Wenn es meine Lebenswirklichkeit betrifft und ich am Ende überrascht werde. Wenn ich von Anfang an weiß, worauf es hinausläuft, dann kann ich vielleicht schmunzeln, weil es gut erzählt ist, aber wenn es mich überrascht, dann bricht es so aus mir heraus. Das mag ich gerne.
Die Comedy-Szene ist immer noch sehr männerdominiert. Was denkst Du, woran das liegt?
Die Antwort ist sehr komplex, ich denke, dass es ganz viele Ursachen hat. Ich höre zum Beispiel immer wieder von Frauen, dass sie oft gedacht haben: „Ach, wen interessiert schon, was ich zu erzählen habe“. Ein Mann findet prinzipiell immer bedeutsam, was er sagt. Egal, ob er was zu erzählen hat oder nicht. Das ist einer von vielen Gründen, weshalb die dann da oben stehen. Ich bin ganz froh, dass sich jetzt mehr Frauen auf die Bühne trauen und es selbstverständlicher geworden ist. Man ist nicht mehr so überrascht „Oh Gott, dieser Witz wurde von jemandem mit Brüsten erzählt, funktioniert das überhaupt?“ Ja, weil’s dem Witz egal ist!
Siehst Du Dich selber als Vorbild für die weibliche Comedy-Szene?

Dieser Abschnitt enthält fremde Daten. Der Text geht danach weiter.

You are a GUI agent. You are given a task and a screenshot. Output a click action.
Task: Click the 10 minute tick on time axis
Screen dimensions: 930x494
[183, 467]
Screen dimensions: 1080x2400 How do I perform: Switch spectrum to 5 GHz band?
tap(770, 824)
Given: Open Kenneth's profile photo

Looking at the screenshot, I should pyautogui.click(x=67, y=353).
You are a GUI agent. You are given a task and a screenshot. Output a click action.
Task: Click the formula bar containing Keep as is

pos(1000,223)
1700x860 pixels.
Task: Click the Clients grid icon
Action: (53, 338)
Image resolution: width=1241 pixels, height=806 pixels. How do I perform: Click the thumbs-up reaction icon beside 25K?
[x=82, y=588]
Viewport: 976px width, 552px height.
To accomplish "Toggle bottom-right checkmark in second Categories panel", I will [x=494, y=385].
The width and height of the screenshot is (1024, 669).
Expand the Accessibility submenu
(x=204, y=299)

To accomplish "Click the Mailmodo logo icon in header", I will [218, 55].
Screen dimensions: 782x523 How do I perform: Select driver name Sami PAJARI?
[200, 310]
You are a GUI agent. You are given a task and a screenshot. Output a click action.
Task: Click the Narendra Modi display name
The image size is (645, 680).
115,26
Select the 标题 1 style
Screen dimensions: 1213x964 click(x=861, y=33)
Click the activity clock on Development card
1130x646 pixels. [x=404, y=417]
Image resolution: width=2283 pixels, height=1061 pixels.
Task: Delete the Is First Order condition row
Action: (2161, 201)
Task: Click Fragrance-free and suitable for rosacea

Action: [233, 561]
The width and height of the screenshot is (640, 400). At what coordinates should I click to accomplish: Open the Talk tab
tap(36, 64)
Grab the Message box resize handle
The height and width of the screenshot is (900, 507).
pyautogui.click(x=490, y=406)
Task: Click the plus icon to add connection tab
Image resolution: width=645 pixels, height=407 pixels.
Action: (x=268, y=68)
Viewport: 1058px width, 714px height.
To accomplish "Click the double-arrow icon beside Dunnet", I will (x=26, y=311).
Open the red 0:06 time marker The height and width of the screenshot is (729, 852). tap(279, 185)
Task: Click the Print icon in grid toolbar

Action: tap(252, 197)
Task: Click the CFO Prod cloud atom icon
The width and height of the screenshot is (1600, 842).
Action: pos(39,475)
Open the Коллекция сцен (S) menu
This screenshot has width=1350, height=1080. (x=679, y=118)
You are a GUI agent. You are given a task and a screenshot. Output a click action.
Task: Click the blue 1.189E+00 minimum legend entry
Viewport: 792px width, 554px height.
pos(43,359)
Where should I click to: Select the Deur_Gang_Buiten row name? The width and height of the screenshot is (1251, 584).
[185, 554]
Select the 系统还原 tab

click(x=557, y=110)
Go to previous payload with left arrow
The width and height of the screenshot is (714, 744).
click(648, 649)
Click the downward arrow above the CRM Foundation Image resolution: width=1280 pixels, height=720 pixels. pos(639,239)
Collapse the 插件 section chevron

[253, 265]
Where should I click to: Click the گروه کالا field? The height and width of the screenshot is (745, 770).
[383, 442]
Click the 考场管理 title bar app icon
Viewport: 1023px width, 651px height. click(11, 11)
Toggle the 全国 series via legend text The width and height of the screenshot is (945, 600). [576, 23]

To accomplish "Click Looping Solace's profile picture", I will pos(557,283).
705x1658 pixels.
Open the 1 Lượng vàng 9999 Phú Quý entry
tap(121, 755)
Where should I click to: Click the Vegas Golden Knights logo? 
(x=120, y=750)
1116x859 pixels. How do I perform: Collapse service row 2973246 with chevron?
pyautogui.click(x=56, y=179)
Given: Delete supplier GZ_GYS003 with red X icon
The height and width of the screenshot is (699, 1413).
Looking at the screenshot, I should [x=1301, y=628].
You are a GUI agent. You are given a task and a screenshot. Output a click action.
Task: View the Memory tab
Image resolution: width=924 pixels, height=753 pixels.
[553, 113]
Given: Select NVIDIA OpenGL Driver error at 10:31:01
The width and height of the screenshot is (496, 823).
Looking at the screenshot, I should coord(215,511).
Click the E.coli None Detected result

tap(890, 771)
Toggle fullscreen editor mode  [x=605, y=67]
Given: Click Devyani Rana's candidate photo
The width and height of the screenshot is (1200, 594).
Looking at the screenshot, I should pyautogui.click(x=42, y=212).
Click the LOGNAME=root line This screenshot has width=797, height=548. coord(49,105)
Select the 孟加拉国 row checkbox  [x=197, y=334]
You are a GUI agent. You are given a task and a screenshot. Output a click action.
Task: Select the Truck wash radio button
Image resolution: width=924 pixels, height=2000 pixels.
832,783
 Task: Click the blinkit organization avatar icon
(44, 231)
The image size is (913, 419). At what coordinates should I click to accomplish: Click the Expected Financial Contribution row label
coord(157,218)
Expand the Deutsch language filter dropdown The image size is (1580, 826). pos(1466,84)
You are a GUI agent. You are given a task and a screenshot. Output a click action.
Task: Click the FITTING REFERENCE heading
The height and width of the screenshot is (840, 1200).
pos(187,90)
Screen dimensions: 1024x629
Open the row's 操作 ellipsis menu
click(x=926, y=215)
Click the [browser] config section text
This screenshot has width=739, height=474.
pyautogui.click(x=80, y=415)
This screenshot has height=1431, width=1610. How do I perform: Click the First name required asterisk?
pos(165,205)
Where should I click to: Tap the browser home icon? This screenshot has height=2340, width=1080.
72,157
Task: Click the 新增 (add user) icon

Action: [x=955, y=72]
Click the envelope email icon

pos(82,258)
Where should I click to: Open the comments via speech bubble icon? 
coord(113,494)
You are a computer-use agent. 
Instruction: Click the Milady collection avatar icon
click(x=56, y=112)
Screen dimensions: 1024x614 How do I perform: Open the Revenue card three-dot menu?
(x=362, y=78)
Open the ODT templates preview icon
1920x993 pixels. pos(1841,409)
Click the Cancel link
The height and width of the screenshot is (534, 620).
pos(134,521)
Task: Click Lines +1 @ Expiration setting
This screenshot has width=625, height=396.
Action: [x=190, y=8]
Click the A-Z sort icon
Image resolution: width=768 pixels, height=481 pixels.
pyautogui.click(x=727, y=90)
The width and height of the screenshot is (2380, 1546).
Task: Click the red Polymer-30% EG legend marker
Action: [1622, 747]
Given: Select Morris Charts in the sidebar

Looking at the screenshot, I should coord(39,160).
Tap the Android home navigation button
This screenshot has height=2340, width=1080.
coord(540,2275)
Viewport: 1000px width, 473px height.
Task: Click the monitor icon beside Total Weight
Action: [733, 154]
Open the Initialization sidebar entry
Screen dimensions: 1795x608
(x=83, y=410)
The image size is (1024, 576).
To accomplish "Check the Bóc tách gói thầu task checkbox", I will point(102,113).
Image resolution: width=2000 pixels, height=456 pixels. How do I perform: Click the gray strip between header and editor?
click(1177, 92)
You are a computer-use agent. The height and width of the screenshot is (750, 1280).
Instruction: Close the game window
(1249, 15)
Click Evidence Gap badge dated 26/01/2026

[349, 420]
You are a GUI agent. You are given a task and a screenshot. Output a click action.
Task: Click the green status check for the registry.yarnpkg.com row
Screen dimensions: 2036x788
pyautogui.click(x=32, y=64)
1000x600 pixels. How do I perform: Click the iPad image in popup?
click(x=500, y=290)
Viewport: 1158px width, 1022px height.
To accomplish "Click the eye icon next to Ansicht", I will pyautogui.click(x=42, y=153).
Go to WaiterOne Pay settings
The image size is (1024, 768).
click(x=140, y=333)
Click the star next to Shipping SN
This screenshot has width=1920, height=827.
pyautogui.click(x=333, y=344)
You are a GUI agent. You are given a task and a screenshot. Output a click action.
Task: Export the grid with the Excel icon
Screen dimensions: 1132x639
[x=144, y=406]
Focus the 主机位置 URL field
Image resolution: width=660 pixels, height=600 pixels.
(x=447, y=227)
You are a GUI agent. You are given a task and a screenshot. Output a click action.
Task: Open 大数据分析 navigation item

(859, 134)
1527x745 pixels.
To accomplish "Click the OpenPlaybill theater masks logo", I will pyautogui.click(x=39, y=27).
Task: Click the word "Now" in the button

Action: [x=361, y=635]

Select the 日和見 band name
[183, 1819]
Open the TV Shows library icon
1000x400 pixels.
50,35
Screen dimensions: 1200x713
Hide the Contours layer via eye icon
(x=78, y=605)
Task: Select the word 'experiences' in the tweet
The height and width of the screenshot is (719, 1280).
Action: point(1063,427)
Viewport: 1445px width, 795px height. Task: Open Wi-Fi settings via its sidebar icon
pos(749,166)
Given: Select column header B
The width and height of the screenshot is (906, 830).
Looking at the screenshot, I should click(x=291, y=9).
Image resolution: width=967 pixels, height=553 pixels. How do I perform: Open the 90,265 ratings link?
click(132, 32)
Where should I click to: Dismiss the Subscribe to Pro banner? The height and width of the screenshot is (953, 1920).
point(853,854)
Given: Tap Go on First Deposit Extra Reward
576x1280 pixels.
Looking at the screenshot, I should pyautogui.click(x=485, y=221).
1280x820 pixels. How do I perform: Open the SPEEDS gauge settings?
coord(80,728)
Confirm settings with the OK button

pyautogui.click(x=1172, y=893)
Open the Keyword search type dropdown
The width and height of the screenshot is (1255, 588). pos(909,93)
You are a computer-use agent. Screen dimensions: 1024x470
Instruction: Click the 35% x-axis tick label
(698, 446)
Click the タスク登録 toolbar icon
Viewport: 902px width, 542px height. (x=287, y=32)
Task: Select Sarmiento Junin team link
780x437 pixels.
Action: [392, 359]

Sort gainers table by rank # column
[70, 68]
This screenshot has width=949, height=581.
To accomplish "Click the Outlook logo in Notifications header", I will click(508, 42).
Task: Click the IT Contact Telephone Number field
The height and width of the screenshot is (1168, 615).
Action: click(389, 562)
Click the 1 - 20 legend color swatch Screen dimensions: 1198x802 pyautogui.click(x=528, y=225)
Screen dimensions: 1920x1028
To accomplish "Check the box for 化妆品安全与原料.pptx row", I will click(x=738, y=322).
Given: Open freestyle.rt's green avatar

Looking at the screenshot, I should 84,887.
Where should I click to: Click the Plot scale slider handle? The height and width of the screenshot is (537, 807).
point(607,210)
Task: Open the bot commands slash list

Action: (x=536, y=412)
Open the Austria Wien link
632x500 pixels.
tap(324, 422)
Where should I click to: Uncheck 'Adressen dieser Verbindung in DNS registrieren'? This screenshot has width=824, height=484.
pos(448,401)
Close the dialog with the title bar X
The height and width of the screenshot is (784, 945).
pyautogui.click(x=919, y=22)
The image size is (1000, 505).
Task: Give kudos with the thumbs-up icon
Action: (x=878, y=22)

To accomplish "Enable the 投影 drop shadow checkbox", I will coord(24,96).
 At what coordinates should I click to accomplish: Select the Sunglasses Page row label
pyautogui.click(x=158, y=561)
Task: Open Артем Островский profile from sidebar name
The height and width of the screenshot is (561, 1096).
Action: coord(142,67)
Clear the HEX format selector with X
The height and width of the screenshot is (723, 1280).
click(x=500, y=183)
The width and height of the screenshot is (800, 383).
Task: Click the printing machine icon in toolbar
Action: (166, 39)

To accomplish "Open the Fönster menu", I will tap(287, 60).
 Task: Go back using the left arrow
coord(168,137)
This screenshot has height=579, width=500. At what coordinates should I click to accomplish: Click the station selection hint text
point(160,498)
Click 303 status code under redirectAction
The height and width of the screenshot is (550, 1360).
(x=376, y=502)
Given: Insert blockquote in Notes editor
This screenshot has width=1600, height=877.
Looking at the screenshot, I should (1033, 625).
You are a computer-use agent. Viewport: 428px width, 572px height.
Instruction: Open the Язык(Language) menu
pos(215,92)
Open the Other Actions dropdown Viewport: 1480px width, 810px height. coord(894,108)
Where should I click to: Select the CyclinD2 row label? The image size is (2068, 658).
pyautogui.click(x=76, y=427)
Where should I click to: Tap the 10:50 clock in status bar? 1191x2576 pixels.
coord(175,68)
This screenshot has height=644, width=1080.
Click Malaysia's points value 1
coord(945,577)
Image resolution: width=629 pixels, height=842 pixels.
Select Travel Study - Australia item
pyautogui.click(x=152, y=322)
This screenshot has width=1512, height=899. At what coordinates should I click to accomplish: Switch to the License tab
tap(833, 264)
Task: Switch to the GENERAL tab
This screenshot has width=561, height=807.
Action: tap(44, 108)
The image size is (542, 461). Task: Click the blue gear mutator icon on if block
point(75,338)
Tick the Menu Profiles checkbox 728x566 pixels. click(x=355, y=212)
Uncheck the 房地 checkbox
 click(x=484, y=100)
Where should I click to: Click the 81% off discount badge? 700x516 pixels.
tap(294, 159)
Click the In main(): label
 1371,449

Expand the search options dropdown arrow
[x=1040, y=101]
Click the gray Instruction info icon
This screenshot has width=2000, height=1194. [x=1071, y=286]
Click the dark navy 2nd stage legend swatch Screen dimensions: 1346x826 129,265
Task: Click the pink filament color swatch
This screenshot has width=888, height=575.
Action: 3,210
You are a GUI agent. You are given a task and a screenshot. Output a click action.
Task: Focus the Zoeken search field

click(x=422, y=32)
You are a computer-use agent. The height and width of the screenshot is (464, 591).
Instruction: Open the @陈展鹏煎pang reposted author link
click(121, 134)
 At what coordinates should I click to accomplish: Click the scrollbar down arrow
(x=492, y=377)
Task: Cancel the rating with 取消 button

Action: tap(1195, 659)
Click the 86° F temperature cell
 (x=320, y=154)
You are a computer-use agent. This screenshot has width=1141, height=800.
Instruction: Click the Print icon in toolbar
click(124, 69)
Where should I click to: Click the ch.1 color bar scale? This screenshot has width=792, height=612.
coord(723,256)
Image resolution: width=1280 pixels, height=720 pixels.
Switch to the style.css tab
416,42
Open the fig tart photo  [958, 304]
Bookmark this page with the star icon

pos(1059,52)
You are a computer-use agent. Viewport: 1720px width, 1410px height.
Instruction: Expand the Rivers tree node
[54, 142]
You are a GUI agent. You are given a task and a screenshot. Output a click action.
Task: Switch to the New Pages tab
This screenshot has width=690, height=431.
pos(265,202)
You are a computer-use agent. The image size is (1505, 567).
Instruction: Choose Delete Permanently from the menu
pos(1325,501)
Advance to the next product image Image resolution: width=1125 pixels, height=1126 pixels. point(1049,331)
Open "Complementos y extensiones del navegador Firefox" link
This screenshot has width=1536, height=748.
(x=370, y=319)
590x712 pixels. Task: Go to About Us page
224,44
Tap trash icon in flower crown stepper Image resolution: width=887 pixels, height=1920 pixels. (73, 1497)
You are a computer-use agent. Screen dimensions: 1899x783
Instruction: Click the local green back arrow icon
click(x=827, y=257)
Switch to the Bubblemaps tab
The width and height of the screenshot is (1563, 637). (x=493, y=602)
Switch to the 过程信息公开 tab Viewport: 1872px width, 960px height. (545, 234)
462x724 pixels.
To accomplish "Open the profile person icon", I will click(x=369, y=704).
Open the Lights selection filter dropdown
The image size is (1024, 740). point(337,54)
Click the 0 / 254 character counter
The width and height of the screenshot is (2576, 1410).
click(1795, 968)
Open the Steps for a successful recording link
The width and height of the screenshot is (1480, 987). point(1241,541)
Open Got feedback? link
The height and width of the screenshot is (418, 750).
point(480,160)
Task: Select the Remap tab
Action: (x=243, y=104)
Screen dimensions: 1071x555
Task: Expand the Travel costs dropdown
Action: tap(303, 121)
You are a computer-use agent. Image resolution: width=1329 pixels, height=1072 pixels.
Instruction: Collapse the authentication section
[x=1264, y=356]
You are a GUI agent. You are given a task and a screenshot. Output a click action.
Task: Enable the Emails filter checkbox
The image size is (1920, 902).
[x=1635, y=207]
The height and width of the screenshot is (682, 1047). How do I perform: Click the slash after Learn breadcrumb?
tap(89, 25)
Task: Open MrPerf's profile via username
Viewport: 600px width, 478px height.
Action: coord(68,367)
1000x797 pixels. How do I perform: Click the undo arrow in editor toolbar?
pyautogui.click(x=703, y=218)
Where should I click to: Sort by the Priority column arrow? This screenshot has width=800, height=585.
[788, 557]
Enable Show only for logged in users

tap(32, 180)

Das kann ich nicht sagen. Manchmal sagen mir junge Künstlerinnen, sie haben mal etwas von mir gesehen und sich dadurch inspiriert gefühlt. Das freut mich, weil ich ja auch inspiriert worden bin. Vorbild ist immer so ein starkes Wort. Wir geben alle mit dem, wie wir sind, in der Welt einen Eindruck ab. Und wenn dann jemand sagt, das hat was Gutes mit ihm gemacht, dann kann man sich schon freuen.
Von wem lässt Du Dich denn inspirieren?
Der erste Comedian, von dem ich Fan war, war Hape Kerkeling. Von dem habe ich einiges mitgenommen, vor allem, wie liebevoll er mit seinem Gegenüber umgeht. Ich finde es ganz schlimm, wenn der Comedy-Inhalt darin besteht, sein Gegenüber lächerlich zu machen. Ansonsten aus vielen Kleinigkeiten. Das können auch Situationen im Bus sein. Ich laufe mit sehr offenen Augen und empfangsbereiten Antennen durch die Welt.
Was sagst Du zu dem Vorurteil, dass Komiker:innen im „wahren Leben“ eher unlustig oder zurückhaltend sind?
Ich habe schon alles erlebt. Von ‘es kommt jemand von der Bühne und der ist sofort wieder bei sich und ganz still’ bis zu ‘jemand unterhält hinter der Bühne alles und jeden, vor dem Publikum funktioniert’s dann aber so semi’. Das ist also gar nicht so viel anders als in anderen Branchen.
Und wie ist das bei Dir persönlich?
Ich bin nicht still. (lacht) Ich muss nicht unbedingt im Mittelpunkt stehen, dennoch bin ich tatsächlich wie auf der Bühne. Ich bin fröhlich und lache gerne. Und ich freue mich, wenn ich auf die anderen Comedians treffe.